WHAT YOU WILL DO: Transcribe all the records with complete accuracy.

RECORD EXTRACTS:
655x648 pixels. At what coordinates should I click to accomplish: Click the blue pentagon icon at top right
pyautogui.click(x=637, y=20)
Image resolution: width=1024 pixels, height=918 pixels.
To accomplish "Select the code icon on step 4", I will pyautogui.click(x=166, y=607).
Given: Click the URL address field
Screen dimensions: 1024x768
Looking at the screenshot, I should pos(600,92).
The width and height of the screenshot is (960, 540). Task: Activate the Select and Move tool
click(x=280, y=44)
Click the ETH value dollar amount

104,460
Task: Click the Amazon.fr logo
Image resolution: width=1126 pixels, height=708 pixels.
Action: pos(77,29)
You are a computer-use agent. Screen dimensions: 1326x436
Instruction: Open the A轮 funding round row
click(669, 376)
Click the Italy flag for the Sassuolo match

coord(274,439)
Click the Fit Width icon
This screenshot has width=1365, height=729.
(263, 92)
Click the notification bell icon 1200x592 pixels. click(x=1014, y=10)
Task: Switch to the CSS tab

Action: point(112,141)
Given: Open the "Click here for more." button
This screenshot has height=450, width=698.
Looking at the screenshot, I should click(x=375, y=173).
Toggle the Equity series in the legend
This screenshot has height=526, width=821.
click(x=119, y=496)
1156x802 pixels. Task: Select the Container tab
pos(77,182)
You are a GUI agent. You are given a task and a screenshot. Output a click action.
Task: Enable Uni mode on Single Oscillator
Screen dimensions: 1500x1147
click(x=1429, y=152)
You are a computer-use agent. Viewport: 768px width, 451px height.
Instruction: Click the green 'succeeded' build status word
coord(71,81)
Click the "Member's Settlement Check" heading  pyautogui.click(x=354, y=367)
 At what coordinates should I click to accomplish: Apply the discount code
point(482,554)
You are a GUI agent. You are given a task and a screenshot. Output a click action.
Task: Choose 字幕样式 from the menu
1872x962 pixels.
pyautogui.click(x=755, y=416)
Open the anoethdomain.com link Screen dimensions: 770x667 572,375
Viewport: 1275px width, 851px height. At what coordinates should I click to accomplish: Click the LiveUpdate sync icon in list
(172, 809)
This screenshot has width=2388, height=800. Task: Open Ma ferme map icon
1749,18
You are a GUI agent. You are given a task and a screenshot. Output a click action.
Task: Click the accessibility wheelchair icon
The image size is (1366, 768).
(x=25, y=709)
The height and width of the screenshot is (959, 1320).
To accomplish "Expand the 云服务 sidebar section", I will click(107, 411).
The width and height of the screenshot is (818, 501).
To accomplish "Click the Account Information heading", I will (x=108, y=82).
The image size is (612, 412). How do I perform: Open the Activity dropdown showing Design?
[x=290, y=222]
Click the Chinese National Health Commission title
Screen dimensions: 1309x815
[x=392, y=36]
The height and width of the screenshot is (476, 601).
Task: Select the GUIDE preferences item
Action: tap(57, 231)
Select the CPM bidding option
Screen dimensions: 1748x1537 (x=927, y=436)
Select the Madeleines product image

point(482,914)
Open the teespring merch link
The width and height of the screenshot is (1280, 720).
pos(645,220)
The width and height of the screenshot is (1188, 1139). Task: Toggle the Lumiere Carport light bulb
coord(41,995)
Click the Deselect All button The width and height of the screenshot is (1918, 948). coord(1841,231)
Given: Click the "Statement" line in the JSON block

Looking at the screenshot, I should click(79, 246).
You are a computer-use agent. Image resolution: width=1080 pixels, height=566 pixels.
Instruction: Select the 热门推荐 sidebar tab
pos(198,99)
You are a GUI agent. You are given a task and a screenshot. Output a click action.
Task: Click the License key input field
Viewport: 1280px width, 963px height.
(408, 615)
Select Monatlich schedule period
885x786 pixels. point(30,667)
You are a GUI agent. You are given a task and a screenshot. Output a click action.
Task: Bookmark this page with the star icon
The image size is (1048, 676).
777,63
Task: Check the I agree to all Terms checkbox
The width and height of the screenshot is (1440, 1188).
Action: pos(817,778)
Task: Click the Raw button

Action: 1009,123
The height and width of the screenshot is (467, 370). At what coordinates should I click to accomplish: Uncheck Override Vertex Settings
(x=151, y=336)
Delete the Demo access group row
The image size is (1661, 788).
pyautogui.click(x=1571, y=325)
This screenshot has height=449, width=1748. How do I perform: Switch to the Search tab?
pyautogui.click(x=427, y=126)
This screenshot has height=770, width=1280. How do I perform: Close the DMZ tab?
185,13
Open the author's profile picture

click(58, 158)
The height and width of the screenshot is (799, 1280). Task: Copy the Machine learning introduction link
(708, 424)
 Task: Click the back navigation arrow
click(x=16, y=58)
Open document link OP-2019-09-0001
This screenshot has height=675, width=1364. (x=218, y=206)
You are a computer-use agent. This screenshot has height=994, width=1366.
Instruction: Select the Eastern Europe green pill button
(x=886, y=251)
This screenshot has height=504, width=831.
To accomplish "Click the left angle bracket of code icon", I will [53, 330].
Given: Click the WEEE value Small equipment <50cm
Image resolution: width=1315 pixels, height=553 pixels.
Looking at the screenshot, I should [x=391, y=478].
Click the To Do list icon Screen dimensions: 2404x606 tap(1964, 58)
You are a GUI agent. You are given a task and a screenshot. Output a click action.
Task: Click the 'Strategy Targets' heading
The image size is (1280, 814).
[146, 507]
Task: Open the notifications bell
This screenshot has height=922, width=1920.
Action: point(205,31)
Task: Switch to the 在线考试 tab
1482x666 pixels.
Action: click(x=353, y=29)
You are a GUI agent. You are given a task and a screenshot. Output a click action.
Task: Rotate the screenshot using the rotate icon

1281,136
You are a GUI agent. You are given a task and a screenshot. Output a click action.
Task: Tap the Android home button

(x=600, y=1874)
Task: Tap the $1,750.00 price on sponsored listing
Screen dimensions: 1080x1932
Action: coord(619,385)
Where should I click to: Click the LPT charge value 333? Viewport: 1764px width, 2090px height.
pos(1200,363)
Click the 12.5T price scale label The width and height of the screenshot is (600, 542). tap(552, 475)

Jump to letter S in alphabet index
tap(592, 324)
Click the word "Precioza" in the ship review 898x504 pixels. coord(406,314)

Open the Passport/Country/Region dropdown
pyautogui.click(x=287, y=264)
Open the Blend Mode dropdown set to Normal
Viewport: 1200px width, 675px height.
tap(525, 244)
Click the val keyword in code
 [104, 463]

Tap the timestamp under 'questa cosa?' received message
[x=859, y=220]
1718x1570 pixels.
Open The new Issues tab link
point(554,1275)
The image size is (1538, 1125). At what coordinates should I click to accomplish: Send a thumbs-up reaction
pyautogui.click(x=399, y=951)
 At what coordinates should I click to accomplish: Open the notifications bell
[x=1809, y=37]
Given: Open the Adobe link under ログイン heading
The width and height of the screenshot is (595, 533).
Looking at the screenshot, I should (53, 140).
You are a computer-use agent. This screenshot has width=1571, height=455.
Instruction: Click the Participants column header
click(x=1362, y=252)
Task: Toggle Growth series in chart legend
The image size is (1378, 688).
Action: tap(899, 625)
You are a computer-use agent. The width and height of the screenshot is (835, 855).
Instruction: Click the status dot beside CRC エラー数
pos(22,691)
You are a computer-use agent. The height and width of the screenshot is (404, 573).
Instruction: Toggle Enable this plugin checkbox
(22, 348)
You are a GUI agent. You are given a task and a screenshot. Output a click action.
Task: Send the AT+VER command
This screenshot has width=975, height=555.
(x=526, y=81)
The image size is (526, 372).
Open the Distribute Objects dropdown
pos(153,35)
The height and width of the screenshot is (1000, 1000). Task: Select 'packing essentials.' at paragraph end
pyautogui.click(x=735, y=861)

YOUR RESPONSE:
655x648 pixels. At what coordinates should I click to accomplish: Click the blue pentagon icon at top right
pyautogui.click(x=637, y=20)
Image resolution: width=1024 pixels, height=918 pixels.
To accomplish "Select the code icon on step 4", I will pyautogui.click(x=166, y=607).
Given: Click the URL address field
Screen dimensions: 1024x768
Looking at the screenshot, I should pos(600,92).
The width and height of the screenshot is (960, 540). Task: Activate the Select and Move tool
click(x=280, y=44)
Click the ETH value dollar amount

104,460
Task: Click the Amazon.fr logo
Image resolution: width=1126 pixels, height=708 pixels.
Action: pos(77,29)
You are a computer-use agent. Screen dimensions: 1326x436
Instruction: Open the A轮 funding round row
click(669, 376)
Click the Italy flag for the Sassuolo match

coord(274,439)
Click the Fit Width icon
This screenshot has width=1365, height=729.
(263, 92)
Click the notification bell icon 1200x592 pixels. click(x=1014, y=10)
Task: Switch to the CSS tab

Action: point(112,141)
Given: Open the "Click here for more." button
This screenshot has height=450, width=698.
Looking at the screenshot, I should click(x=375, y=173).
Toggle the Equity series in the legend
This screenshot has height=526, width=821.
click(x=119, y=496)
1156x802 pixels. Task: Select the Container tab
pos(77,182)
You are a GUI agent. You are given a task and a screenshot. Output a click action.
Task: Enable Uni mode on Single Oscillator
Screen dimensions: 1500x1147
click(x=1429, y=152)
You are a computer-use agent. Viewport: 768px width, 451px height.
Instruction: Click the green 'succeeded' build status word
coord(71,81)
Click the "Member's Settlement Check" heading  pyautogui.click(x=354, y=367)
 At what coordinates should I click to accomplish: Apply the discount code
point(482,554)
You are a GUI agent. You are given a task and a screenshot. Output a click action.
Task: Choose 字幕样式 from the menu
1872x962 pixels.
pyautogui.click(x=755, y=416)
Open the anoethdomain.com link Screen dimensions: 770x667 572,375
Viewport: 1275px width, 851px height. At what coordinates should I click to accomplish: Click the LiveUpdate sync icon in list
(172, 809)
This screenshot has width=2388, height=800. Task: Open Ma ferme map icon
1749,18
You are a GUI agent. You are given a task and a screenshot. Output a click action.
Task: Click the accessibility wheelchair icon
The image size is (1366, 768).
(x=25, y=709)
The height and width of the screenshot is (959, 1320).
To accomplish "Expand the 云服务 sidebar section", I will click(107, 411).
The width and height of the screenshot is (818, 501).
To accomplish "Click the Account Information heading", I will (x=108, y=82).
The image size is (612, 412). How do I perform: Open the Activity dropdown showing Design?
[x=290, y=222]
Click the Chinese National Health Commission title
Screen dimensions: 1309x815
[x=392, y=36]
The height and width of the screenshot is (476, 601).
Task: Select the GUIDE preferences item
Action: tap(57, 231)
Select the CPM bidding option
Screen dimensions: 1748x1537 (x=927, y=436)
Select the Madeleines product image

point(482,914)
Open the teespring merch link
The width and height of the screenshot is (1280, 720).
pos(645,220)
The width and height of the screenshot is (1188, 1139). Task: Toggle the Lumiere Carport light bulb
coord(41,995)
Click the Deselect All button The width and height of the screenshot is (1918, 948). coord(1841,231)
Given: Click the "Statement" line in the JSON block

Looking at the screenshot, I should click(79, 246).
You are a computer-use agent. Image resolution: width=1080 pixels, height=566 pixels.
Instruction: Select the 热门推荐 sidebar tab
pos(198,99)
You are a GUI agent. You are given a task and a screenshot. Output a click action.
Task: Click the License key input field
Viewport: 1280px width, 963px height.
(408, 615)
Select Monatlich schedule period
885x786 pixels. point(30,667)
You are a GUI agent. You are given a task and a screenshot. Output a click action.
Task: Bookmark this page with the star icon
The image size is (1048, 676).
777,63
Task: Check the I agree to all Terms checkbox
The width and height of the screenshot is (1440, 1188).
Action: pos(817,778)
Task: Click the Raw button

Action: 1009,123
The height and width of the screenshot is (467, 370). At what coordinates should I click to accomplish: Uncheck Override Vertex Settings
(x=151, y=336)
Delete the Demo access group row
The image size is (1661, 788).
pyautogui.click(x=1571, y=325)
This screenshot has height=449, width=1748. How do I perform: Switch to the Search tab?
pyautogui.click(x=427, y=126)
This screenshot has height=770, width=1280. How do I perform: Close the DMZ tab?
185,13
Open the author's profile picture

click(58, 158)
The height and width of the screenshot is (799, 1280). Task: Copy the Machine learning introduction link
(708, 424)
 Task: Click the back navigation arrow
click(x=16, y=58)
Open document link OP-2019-09-0001
This screenshot has height=675, width=1364. (x=218, y=206)
You are a computer-use agent. This screenshot has height=994, width=1366.
Instruction: Select the Eastern Europe green pill button
(x=886, y=251)
This screenshot has height=504, width=831.
To accomplish "Click the left angle bracket of code icon", I will [53, 330].
Given: Click the WEEE value Small equipment <50cm
Image resolution: width=1315 pixels, height=553 pixels.
Looking at the screenshot, I should [x=391, y=478].
Click the To Do list icon Screen dimensions: 2404x606 tap(1964, 58)
You are a GUI agent. You are given a task and a screenshot. Output a click action.
Task: Click the 'Strategy Targets' heading
The image size is (1280, 814).
[146, 507]
Task: Open the notifications bell
This screenshot has height=922, width=1920.
Action: point(205,31)
Task: Switch to the 在线考试 tab
1482x666 pixels.
Action: click(x=353, y=29)
You are a GUI agent. You are given a task and a screenshot. Output a click action.
Task: Rotate the screenshot using the rotate icon

1281,136
You are a GUI agent. You are given a task and a screenshot. Output a click action.
Task: Tap the Android home button

(x=600, y=1874)
Task: Tap the $1,750.00 price on sponsored listing
Screen dimensions: 1080x1932
Action: coord(619,385)
Where should I click to: Click the LPT charge value 333? Viewport: 1764px width, 2090px height.
pos(1200,363)
Click the 12.5T price scale label The width and height of the screenshot is (600, 542). tap(552, 475)

Jump to letter S in alphabet index
tap(592, 324)
Click the word "Precioza" in the ship review 898x504 pixels. coord(406,314)

Open the Passport/Country/Region dropdown
pyautogui.click(x=287, y=264)
Open the Blend Mode dropdown set to Normal
Viewport: 1200px width, 675px height.
tap(525, 244)
Click the val keyword in code
 [104, 463]

Tap the timestamp under 'questa cosa?' received message
[x=859, y=220]
1718x1570 pixels.
Open The new Issues tab link
point(554,1275)
The image size is (1538, 1125). At what coordinates should I click to accomplish: Send a thumbs-up reaction
pyautogui.click(x=399, y=951)
 At what coordinates should I click to accomplish: Open the notifications bell
[x=1809, y=37]
Given: Open the Adobe link under ログイン heading
The width and height of the screenshot is (595, 533).
Looking at the screenshot, I should (53, 140).
You are a computer-use agent. This screenshot has width=1571, height=455.
Instruction: Click the Participants column header
click(x=1362, y=252)
Task: Toggle Growth series in chart legend
The image size is (1378, 688).
Action: tap(899, 625)
You are a computer-use agent. The width and height of the screenshot is (835, 855).
Instruction: Click the status dot beside CRC エラー数
pos(22,691)
You are a computer-use agent. The height and width of the screenshot is (404, 573).
Instruction: Toggle Enable this plugin checkbox
(22, 348)
You are a GUI agent. You are given a task and a screenshot. Output a click action.
Task: Send the AT+VER command
This screenshot has width=975, height=555.
(x=526, y=81)
The image size is (526, 372).
Open the Distribute Objects dropdown
pos(153,35)
The height and width of the screenshot is (1000, 1000). Task: Select 'packing essentials.' at paragraph end
pyautogui.click(x=735, y=861)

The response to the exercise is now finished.